His thoughts on international relations may at first glance seem disconnected from his role practicing directly with clients. But as a social worker myself, I heard his perspective on Russia’s eight-year occupation of Ukraine as rooted in the macro practice social workers engage in: providing education about how oppression operates.
He shared that he also worries about family members — especially his siblings with younger children — and understands why they may feel inclined to seek refuge in another country. But he feels strongly that for him to leave Ukraine due to the invasion would be shameful. “I don’t know how the situation will turn out,” he says. “Maybe I will have to, but for now, I just don’t want to leave my country.”
Given how dangerous it is to travel around Ukraine right now, he has decided to stay in his apartment. He hopes it will provide some safety from the invasion, as bombings so far have targeted areas that are not close by. Although friends have offered assistance, he does not want to leave his home. And yet, while coordinating this interview, he didn’t want to delay our discussion, as he didn’t know where he might be.
“When there’s warnings, I go to the safest place of my apartment,” he says, “meaning that it should be far from windows.”
He is grateful for support from family; a check-in call from his sister interrupted our interview. While she has not left Ukraine, she went to a friend’s house in the countryside, which they considered safer than staying in Kyiv.

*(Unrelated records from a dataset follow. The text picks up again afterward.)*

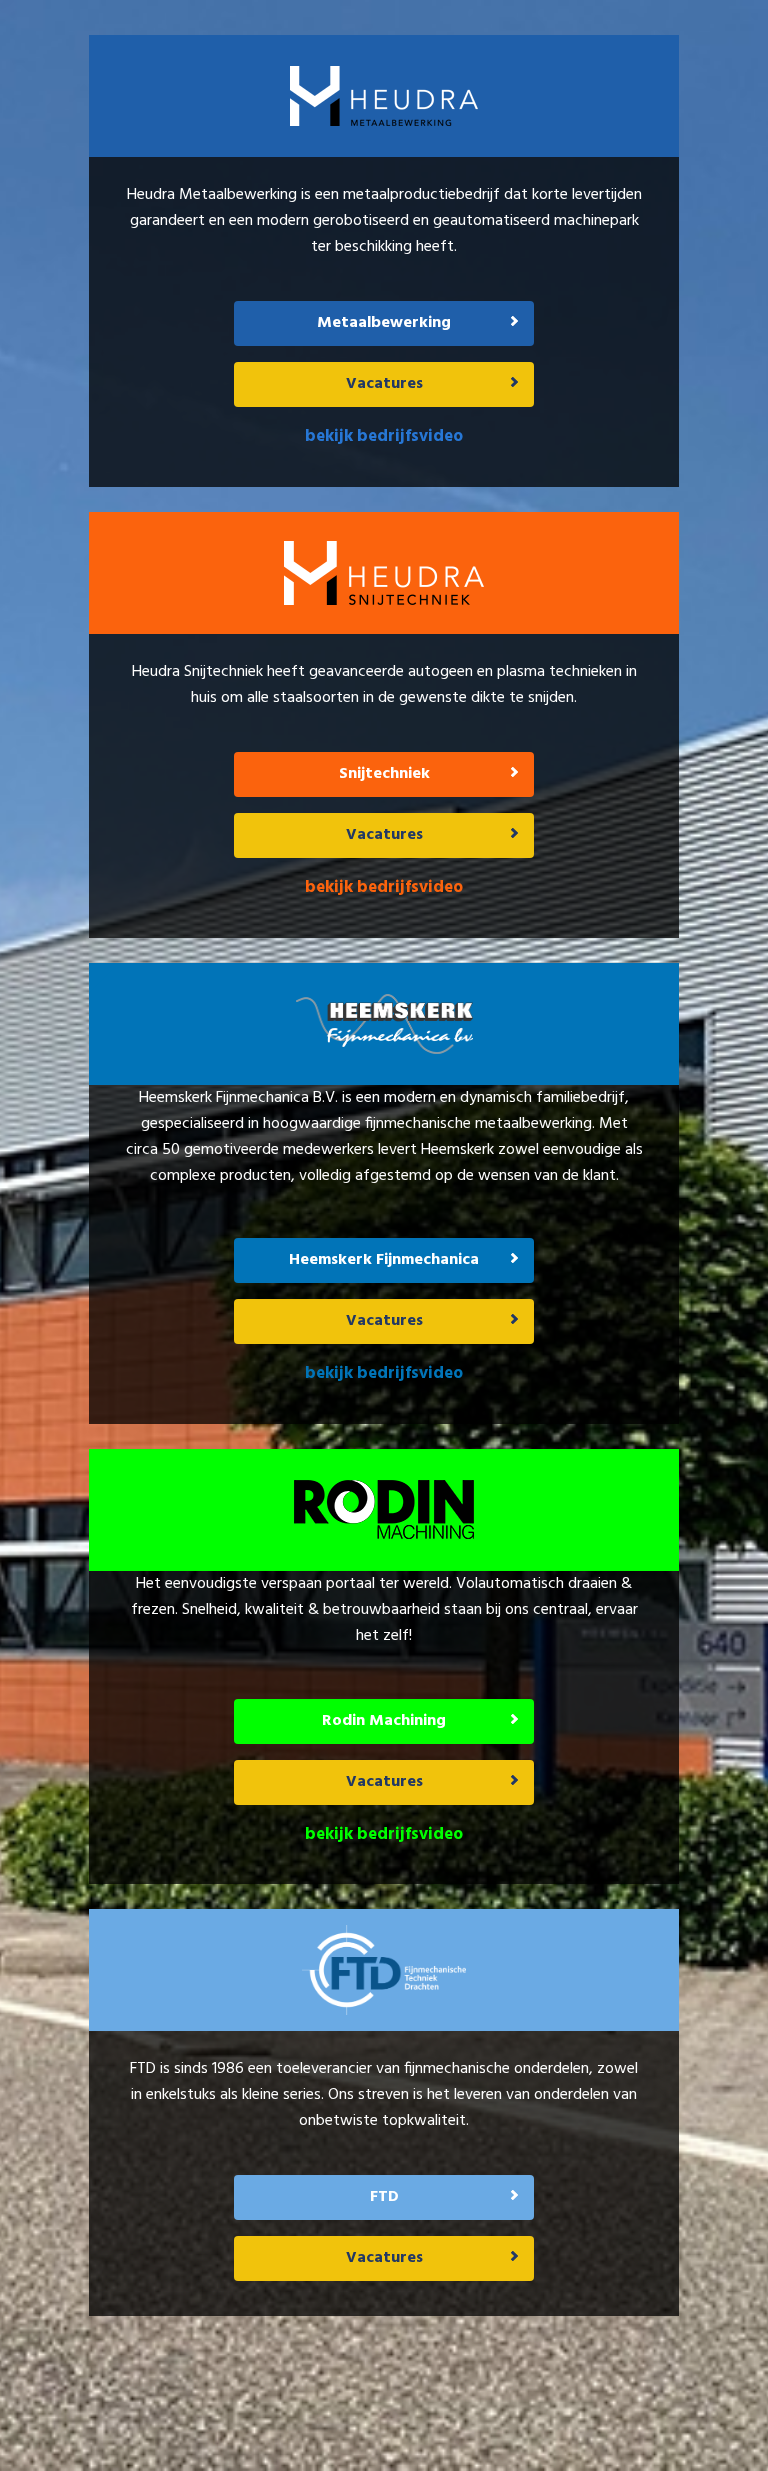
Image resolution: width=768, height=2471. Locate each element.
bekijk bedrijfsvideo (384, 436)
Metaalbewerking (384, 323)
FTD (384, 2197)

The social worker is adamant that the people of Ukraine will remain united as a country against the Russian threat. And he hopes his country can continue to count on support from the international community to maintain sanctions against Russia to stop this violence.
Despite the threats to his safety, he’ll continue to use online applications to support Ukrainian youth virtually. And he’s committed to staying put if he can. “I don’t really want to live somewhere as a refugee in somebody’s place,” he says. “I just want to stay here.”